## WHAT YOU NEED TO DO
Among the lines of the records below, copy those that hold the word "button".

## EXERCISE DATA
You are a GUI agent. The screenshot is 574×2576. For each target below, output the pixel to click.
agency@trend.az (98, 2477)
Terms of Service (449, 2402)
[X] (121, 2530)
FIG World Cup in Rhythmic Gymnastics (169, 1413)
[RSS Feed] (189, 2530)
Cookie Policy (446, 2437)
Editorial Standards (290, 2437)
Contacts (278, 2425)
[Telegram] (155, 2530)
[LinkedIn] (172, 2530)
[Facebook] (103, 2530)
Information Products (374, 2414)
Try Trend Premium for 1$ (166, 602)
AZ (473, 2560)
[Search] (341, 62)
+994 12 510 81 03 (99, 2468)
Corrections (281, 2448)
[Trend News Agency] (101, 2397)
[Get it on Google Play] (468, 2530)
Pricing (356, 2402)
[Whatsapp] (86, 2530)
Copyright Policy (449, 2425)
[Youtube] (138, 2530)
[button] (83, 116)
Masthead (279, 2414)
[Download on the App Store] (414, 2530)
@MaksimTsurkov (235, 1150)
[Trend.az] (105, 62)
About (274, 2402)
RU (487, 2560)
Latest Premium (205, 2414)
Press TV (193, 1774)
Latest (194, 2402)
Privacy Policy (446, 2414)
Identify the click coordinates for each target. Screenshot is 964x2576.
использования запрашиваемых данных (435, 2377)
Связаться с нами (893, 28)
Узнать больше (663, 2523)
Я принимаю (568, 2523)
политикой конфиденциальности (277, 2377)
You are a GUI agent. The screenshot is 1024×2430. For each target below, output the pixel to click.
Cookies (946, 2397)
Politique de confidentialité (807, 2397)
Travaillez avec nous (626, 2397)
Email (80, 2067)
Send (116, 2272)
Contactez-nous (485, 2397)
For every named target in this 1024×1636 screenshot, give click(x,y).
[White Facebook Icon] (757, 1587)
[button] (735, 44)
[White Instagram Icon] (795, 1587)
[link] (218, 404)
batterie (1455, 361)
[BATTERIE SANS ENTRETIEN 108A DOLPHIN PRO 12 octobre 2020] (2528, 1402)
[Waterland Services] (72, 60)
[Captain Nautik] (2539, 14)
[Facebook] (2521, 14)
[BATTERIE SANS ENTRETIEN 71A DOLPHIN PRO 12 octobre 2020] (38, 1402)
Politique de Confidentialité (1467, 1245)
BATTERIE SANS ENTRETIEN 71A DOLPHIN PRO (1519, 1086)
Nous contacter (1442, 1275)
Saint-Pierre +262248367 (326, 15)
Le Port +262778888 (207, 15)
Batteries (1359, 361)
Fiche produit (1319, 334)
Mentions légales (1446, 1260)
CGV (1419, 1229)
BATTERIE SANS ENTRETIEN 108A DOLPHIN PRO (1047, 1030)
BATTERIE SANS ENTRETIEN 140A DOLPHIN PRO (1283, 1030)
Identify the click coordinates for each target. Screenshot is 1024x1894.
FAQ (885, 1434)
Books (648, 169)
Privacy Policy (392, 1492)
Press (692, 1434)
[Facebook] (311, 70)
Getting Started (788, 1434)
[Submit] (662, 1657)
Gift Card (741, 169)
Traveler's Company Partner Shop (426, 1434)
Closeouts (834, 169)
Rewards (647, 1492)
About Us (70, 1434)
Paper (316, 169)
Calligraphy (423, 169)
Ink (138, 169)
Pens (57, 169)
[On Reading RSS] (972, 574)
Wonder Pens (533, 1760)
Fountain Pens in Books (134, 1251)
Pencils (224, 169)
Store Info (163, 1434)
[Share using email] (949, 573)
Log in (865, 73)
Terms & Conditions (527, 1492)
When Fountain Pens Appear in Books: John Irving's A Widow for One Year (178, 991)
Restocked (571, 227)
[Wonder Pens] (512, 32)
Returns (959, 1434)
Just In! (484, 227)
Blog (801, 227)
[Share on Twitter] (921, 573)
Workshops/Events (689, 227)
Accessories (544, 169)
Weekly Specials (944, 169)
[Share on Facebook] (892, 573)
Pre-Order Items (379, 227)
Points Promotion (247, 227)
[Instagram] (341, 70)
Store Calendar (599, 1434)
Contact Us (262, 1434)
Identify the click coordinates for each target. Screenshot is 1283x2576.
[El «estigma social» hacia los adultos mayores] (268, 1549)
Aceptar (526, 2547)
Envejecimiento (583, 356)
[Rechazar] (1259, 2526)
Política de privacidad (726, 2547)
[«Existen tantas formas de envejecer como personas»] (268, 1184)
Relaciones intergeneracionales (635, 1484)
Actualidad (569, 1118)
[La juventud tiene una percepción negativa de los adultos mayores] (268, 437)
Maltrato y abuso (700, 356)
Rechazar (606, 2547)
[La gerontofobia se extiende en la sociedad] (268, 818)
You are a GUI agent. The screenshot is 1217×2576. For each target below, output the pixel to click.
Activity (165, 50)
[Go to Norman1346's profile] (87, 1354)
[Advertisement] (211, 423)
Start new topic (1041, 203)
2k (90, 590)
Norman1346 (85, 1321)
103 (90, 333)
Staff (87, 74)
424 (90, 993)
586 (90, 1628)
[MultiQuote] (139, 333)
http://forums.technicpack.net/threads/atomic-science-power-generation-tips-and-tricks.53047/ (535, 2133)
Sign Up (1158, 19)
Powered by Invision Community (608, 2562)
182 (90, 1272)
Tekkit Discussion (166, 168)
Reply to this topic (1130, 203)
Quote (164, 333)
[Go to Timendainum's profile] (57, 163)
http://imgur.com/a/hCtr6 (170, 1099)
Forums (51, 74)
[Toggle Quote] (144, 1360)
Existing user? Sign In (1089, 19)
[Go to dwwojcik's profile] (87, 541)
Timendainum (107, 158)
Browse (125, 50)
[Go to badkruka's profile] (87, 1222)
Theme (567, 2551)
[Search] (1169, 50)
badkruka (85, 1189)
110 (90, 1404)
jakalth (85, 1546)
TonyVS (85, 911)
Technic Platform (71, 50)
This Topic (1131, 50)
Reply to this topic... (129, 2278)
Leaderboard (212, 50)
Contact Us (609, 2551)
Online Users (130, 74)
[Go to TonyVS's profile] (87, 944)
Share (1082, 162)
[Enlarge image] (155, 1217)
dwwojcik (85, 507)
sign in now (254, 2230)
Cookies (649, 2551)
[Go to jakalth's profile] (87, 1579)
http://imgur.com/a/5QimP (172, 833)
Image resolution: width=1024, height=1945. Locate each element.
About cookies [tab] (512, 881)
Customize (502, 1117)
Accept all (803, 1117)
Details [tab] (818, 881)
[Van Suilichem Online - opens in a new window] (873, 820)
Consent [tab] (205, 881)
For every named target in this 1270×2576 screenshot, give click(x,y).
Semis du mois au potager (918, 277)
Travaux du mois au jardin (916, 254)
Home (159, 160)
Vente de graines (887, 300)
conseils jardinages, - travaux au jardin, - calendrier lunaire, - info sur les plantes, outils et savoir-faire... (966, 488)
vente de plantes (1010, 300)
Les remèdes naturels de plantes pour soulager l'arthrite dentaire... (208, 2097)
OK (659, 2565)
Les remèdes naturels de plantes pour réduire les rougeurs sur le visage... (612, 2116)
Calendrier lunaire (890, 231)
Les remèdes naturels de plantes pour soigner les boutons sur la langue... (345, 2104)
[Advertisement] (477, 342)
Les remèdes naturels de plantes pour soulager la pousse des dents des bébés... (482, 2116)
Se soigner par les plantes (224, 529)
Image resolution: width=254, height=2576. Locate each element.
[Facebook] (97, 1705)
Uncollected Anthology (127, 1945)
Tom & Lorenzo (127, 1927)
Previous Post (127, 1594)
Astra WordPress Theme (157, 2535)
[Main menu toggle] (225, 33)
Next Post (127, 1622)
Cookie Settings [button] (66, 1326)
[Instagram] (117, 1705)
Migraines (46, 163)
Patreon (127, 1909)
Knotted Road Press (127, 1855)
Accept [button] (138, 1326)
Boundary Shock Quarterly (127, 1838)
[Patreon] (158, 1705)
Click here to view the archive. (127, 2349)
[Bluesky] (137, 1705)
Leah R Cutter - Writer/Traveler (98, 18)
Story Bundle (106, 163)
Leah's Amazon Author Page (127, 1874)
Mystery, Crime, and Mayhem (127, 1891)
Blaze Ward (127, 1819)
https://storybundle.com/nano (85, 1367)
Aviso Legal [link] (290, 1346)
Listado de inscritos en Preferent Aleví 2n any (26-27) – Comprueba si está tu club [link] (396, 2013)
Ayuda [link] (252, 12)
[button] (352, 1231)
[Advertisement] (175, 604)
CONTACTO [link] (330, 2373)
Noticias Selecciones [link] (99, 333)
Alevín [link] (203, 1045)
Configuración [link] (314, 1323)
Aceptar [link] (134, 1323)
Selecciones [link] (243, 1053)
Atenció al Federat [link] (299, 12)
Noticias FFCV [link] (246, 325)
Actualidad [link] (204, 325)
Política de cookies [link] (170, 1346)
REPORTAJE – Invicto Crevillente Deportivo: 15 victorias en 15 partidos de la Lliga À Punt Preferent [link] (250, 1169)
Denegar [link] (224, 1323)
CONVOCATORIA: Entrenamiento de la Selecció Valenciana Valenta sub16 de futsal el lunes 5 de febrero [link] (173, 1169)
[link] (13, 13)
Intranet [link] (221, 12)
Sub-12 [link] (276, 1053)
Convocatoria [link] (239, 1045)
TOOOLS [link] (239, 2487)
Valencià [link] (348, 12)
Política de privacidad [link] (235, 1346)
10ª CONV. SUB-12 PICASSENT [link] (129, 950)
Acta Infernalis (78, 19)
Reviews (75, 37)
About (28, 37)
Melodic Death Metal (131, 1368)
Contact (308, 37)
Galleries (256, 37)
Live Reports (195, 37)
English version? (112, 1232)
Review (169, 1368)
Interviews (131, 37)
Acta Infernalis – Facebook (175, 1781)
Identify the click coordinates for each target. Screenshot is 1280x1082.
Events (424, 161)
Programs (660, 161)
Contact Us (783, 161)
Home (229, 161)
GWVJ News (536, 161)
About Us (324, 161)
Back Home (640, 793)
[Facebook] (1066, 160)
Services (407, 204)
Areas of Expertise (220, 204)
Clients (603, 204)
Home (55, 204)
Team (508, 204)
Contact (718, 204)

## RESULT FOR THIS TASK
[button] (83, 116)
[button] (735, 44)
Cookie Settings [button] (66, 1326)
Accept [button] (138, 1326)
[button] (352, 1231)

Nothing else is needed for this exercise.